(Text and element pointing entries)

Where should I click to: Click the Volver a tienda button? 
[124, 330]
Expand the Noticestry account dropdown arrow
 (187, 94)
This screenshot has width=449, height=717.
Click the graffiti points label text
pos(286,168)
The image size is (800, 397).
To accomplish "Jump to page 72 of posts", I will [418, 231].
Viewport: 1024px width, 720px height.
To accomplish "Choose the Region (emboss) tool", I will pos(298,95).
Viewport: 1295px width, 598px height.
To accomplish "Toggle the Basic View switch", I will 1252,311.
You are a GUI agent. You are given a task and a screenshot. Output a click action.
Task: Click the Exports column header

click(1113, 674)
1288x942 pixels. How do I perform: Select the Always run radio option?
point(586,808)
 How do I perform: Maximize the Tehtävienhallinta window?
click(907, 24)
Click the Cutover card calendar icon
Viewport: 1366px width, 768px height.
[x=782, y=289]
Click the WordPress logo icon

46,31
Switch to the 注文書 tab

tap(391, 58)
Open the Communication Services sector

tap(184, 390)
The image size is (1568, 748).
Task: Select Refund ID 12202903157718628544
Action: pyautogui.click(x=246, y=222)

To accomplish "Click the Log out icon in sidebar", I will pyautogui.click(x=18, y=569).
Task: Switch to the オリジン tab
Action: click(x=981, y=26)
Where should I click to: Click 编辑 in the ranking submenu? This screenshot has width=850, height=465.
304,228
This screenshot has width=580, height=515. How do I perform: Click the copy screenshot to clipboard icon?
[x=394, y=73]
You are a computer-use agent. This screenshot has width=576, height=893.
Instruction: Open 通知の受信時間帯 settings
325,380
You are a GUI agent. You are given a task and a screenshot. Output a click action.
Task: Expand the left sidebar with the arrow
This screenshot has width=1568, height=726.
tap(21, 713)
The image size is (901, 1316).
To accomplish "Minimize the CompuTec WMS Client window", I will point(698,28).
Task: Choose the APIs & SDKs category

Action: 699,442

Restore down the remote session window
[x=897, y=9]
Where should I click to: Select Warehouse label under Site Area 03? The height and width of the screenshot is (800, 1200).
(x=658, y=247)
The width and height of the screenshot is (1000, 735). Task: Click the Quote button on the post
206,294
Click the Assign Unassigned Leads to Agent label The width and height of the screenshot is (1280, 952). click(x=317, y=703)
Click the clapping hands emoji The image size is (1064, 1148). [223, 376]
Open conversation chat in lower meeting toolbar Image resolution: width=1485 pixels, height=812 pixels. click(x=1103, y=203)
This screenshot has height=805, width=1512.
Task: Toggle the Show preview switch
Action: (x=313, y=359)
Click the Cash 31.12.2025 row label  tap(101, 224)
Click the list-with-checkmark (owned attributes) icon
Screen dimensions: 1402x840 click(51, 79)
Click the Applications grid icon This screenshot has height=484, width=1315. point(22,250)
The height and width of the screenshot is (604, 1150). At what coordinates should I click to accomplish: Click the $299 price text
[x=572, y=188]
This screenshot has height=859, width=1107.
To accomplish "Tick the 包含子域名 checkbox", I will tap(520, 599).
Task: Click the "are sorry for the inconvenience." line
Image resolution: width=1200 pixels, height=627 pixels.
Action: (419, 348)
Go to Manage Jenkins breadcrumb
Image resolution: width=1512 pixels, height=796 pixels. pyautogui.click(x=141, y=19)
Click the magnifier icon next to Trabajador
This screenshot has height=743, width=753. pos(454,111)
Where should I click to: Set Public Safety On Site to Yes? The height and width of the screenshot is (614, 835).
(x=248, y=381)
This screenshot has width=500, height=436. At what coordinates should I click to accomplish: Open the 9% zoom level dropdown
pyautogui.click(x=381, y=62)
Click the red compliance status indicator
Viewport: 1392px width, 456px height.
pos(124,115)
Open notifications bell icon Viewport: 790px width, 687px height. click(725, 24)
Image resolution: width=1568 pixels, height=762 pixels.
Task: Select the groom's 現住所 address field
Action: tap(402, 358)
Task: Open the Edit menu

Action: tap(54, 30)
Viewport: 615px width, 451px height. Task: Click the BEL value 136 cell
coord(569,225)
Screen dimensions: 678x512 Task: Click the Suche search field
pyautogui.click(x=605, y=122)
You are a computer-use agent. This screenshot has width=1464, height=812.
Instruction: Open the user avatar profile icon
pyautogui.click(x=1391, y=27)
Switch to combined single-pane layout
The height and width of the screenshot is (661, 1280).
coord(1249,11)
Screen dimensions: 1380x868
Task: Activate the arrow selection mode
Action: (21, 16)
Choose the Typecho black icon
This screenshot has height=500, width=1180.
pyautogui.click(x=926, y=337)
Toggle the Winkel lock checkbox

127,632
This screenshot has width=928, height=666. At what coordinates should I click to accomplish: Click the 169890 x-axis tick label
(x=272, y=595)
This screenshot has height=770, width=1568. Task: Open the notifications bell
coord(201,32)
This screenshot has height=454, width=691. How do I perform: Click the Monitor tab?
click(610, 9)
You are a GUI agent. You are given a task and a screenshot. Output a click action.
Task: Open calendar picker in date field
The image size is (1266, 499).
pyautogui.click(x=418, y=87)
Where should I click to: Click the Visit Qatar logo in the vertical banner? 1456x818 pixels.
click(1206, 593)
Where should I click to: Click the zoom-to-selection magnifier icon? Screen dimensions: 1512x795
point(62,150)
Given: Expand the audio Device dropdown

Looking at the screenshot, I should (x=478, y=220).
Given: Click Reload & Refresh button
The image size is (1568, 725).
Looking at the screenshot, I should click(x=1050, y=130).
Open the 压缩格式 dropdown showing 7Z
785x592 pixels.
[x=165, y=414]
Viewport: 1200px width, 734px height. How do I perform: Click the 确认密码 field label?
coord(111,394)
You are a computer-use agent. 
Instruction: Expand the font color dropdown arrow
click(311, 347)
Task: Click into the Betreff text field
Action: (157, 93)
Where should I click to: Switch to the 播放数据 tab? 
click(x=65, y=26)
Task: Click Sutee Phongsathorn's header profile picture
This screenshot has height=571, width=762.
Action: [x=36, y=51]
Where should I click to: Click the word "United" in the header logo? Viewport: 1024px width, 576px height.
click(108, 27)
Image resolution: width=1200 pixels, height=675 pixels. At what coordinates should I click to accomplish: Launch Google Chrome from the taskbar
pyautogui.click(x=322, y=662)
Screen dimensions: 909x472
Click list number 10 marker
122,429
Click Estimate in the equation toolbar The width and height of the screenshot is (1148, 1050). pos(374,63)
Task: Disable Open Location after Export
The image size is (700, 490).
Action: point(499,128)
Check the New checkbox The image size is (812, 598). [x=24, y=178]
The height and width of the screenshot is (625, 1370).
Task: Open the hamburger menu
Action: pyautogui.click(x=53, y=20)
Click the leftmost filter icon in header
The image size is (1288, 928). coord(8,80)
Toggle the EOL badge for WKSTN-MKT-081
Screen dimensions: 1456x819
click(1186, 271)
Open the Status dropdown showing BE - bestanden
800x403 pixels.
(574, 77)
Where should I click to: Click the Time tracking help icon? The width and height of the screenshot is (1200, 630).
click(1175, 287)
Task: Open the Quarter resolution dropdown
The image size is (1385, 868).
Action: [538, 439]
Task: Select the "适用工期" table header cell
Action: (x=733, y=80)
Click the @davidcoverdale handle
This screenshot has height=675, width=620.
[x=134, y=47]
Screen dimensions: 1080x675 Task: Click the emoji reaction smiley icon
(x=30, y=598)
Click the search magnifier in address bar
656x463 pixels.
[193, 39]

◆ Problem description: Reproduce all of the entries above, swapping "Where should I click to" for "Which spot should I click to" and leaving everything else unchanged.

◆ Output of the exercise:
Which spot should I click to: Click the Volver a tienda button? 
[124, 330]
Expand the Noticestry account dropdown arrow
 (187, 94)
This screenshot has width=449, height=717.
Click the graffiti points label text
pos(286,168)
The image size is (800, 397).
To accomplish "Jump to page 72 of posts", I will [418, 231].
Viewport: 1024px width, 720px height.
To accomplish "Choose the Region (emboss) tool", I will pos(298,95).
Viewport: 1295px width, 598px height.
To accomplish "Toggle the Basic View switch", I will 1252,311.
You are a GUI agent. You are given a task and a screenshot. Output a click action.
Task: Click the Exports column header

click(1113, 674)
1288x942 pixels. How do I perform: Select the Always run radio option?
point(586,808)
 How do I perform: Maximize the Tehtävienhallinta window?
click(907, 24)
Click the Cutover card calendar icon
Viewport: 1366px width, 768px height.
[x=782, y=289]
Click the WordPress logo icon

46,31
Switch to the 注文書 tab

tap(391, 58)
Open the Communication Services sector

tap(184, 390)
The image size is (1568, 748).
Task: Select Refund ID 12202903157718628544
Action: pyautogui.click(x=246, y=222)

To accomplish "Click the Log out icon in sidebar", I will pyautogui.click(x=18, y=569).
Task: Switch to the オリジン tab
Action: click(x=981, y=26)
Which spot should I click to: Click 编辑 in the ranking submenu? This screenshot has width=850, height=465.
304,228
This screenshot has width=580, height=515. How do I perform: Click the copy screenshot to clipboard icon?
[x=394, y=73]
You are a computer-use agent. This screenshot has width=576, height=893.
Instruction: Open 通知の受信時間帯 settings
325,380
You are a GUI agent. You are given a task and a screenshot. Output a click action.
Task: Expand the left sidebar with the arrow
This screenshot has width=1568, height=726.
tap(21, 713)
The image size is (901, 1316).
To accomplish "Minimize the CompuTec WMS Client window", I will point(698,28).
Task: Choose the APIs & SDKs category

Action: 699,442

Restore down the remote session window
[x=897, y=9]
Which spot should I click to: Select Warehouse label under Site Area 03? The height and width of the screenshot is (800, 1200).
(x=658, y=247)
The width and height of the screenshot is (1000, 735). Task: Click the Quote button on the post
206,294
Click the Assign Unassigned Leads to Agent label The width and height of the screenshot is (1280, 952). click(x=317, y=703)
Click the clapping hands emoji The image size is (1064, 1148). [223, 376]
Open conversation chat in lower meeting toolbar Image resolution: width=1485 pixels, height=812 pixels. click(x=1103, y=203)
This screenshot has height=805, width=1512.
Task: Toggle the Show preview switch
Action: (x=313, y=359)
Click the Cash 31.12.2025 row label  tap(101, 224)
Click the list-with-checkmark (owned attributes) icon
Screen dimensions: 1402x840 click(51, 79)
Click the Applications grid icon This screenshot has height=484, width=1315. point(22,250)
The height and width of the screenshot is (604, 1150). At what coordinates should I click to accomplish: Click the $299 price text
[x=572, y=188]
This screenshot has height=859, width=1107.
To accomplish "Tick the 包含子域名 checkbox", I will tap(520, 599).
Task: Click the "are sorry for the inconvenience." line
Image resolution: width=1200 pixels, height=627 pixels.
Action: (419, 348)
Go to Manage Jenkins breadcrumb
Image resolution: width=1512 pixels, height=796 pixels. pyautogui.click(x=141, y=19)
Click the magnifier icon next to Trabajador
This screenshot has height=743, width=753. pos(454,111)
Which spot should I click to: Set Public Safety On Site to Yes? The height and width of the screenshot is (614, 835).
(x=248, y=381)
This screenshot has width=500, height=436. At what coordinates should I click to accomplish: Open the 9% zoom level dropdown
pyautogui.click(x=381, y=62)
Click the red compliance status indicator
Viewport: 1392px width, 456px height.
pos(124,115)
Open notifications bell icon Viewport: 790px width, 687px height. click(725, 24)
Image resolution: width=1568 pixels, height=762 pixels.
Task: Select the groom's 現住所 address field
Action: tap(402, 358)
Task: Open the Edit menu

Action: tap(54, 30)
Viewport: 615px width, 451px height. Task: Click the BEL value 136 cell
coord(569,225)
Screen dimensions: 678x512 Task: Click the Suche search field
pyautogui.click(x=605, y=122)
You are a computer-use agent. This screenshot has width=1464, height=812.
Instruction: Open the user avatar profile icon
pyautogui.click(x=1391, y=27)
Switch to combined single-pane layout
The height and width of the screenshot is (661, 1280).
coord(1249,11)
Screen dimensions: 1380x868
Task: Activate the arrow selection mode
Action: (21, 16)
Choose the Typecho black icon
This screenshot has height=500, width=1180.
pyautogui.click(x=926, y=337)
Toggle the Winkel lock checkbox

127,632
This screenshot has width=928, height=666. At what coordinates should I click to accomplish: Click the 169890 x-axis tick label
(x=272, y=595)
This screenshot has height=770, width=1568. Task: Open the notifications bell
coord(201,32)
This screenshot has height=454, width=691. How do I perform: Click the Monitor tab?
click(610, 9)
You are a GUI agent. You are given a task and a screenshot. Output a click action.
Task: Open calendar picker in date field
The image size is (1266, 499).
pyautogui.click(x=418, y=87)
Which spot should I click to: Click the Visit Qatar logo in the vertical banner? 1456x818 pixels.
click(1206, 593)
Which spot should I click to: Click the zoom-to-selection magnifier icon? Screen dimensions: 1512x795
point(62,150)
Given: Expand the audio Device dropdown

Looking at the screenshot, I should (x=478, y=220).
Given: Click Reload & Refresh button
The image size is (1568, 725).
Looking at the screenshot, I should click(x=1050, y=130).
Open the 压缩格式 dropdown showing 7Z
785x592 pixels.
[x=165, y=414]
Viewport: 1200px width, 734px height. How do I perform: Click the 确认密码 field label?
coord(111,394)
You are a computer-use agent. 
Instruction: Expand the font color dropdown arrow
click(311, 347)
Task: Click into the Betreff text field
Action: (157, 93)
Which spot should I click to: Switch to the 播放数据 tab? 
click(x=65, y=26)
Task: Click Sutee Phongsathorn's header profile picture
This screenshot has height=571, width=762.
Action: [x=36, y=51]
Which spot should I click to: Click the word "United" in the header logo? Viewport: 1024px width, 576px height.
click(108, 27)
Image resolution: width=1200 pixels, height=675 pixels. At what coordinates should I click to accomplish: Launch Google Chrome from the taskbar
pyautogui.click(x=322, y=662)
Screen dimensions: 909x472
Click list number 10 marker
122,429
Click Estimate in the equation toolbar The width and height of the screenshot is (1148, 1050). pos(374,63)
Task: Disable Open Location after Export
The image size is (700, 490).
Action: point(499,128)
Check the New checkbox The image size is (812, 598). [x=24, y=178]
The height and width of the screenshot is (625, 1370).
Task: Open the hamburger menu
Action: pyautogui.click(x=53, y=20)
Click the leftmost filter icon in header
The image size is (1288, 928). coord(8,80)
Toggle the EOL badge for WKSTN-MKT-081
Screen dimensions: 1456x819
click(1186, 271)
Open the Status dropdown showing BE - bestanden
800x403 pixels.
(574, 77)
Which spot should I click to: Click the Time tracking help icon? The width and height of the screenshot is (1200, 630).
click(1175, 287)
Task: Open the Quarter resolution dropdown
The image size is (1385, 868).
Action: [538, 439]
Task: Select the "适用工期" table header cell
Action: (x=733, y=80)
Click the @davidcoverdale handle
This screenshot has height=675, width=620.
[x=134, y=47]
Screen dimensions: 1080x675 Task: Click the emoji reaction smiley icon
(x=30, y=598)
Click the search magnifier in address bar
656x463 pixels.
[193, 39]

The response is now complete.